Read the lines below, and copy any that contain the string "section".

Records for processing:
━━━━━━━━━━
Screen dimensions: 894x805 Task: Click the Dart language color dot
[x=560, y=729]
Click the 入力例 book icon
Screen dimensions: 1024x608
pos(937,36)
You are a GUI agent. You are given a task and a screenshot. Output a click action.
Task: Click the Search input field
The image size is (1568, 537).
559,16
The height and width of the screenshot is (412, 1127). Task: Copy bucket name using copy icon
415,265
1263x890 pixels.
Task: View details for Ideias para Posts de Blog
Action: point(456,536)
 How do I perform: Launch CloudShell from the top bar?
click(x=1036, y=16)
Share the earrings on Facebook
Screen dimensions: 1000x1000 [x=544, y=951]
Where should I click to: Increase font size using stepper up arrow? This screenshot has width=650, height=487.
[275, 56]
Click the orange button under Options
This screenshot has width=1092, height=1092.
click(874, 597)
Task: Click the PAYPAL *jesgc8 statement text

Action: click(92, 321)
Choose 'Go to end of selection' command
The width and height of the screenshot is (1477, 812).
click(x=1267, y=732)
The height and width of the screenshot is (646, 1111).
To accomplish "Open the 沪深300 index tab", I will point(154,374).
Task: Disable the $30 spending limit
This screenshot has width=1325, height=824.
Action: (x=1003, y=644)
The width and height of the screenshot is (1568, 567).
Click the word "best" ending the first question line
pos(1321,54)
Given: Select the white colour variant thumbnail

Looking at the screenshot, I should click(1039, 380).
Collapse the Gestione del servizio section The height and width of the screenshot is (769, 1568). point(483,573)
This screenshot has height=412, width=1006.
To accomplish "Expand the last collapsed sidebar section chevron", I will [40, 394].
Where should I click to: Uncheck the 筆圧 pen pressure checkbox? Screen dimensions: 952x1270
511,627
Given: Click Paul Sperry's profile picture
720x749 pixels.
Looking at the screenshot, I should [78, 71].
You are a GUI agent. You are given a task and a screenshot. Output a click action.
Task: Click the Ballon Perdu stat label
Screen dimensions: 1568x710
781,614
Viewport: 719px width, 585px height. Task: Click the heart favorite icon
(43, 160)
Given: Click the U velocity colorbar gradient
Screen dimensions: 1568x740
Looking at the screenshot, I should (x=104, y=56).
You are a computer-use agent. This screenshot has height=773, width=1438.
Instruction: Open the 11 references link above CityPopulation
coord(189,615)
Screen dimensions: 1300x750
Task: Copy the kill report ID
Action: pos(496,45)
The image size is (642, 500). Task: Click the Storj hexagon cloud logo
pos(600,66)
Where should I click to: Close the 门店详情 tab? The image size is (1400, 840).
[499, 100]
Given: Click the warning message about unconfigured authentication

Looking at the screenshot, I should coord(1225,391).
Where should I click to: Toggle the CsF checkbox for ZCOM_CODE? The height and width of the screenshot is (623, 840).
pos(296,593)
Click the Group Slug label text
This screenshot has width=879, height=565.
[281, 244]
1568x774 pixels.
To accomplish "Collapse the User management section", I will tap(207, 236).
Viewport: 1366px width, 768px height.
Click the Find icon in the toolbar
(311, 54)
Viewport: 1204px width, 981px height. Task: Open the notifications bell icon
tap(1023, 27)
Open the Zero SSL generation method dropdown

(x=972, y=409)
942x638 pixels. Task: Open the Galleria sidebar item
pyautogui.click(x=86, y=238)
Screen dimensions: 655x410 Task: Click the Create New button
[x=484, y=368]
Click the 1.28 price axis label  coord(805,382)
━━━━━━━━━━
Exercise answer:
Collapse the Gestione del servizio section The height and width of the screenshot is (769, 1568). point(483,573)
To accomplish "Expand the last collapsed sidebar section chevron", I will [40, 394].
To accomplish "Collapse the User management section", I will tap(207, 236).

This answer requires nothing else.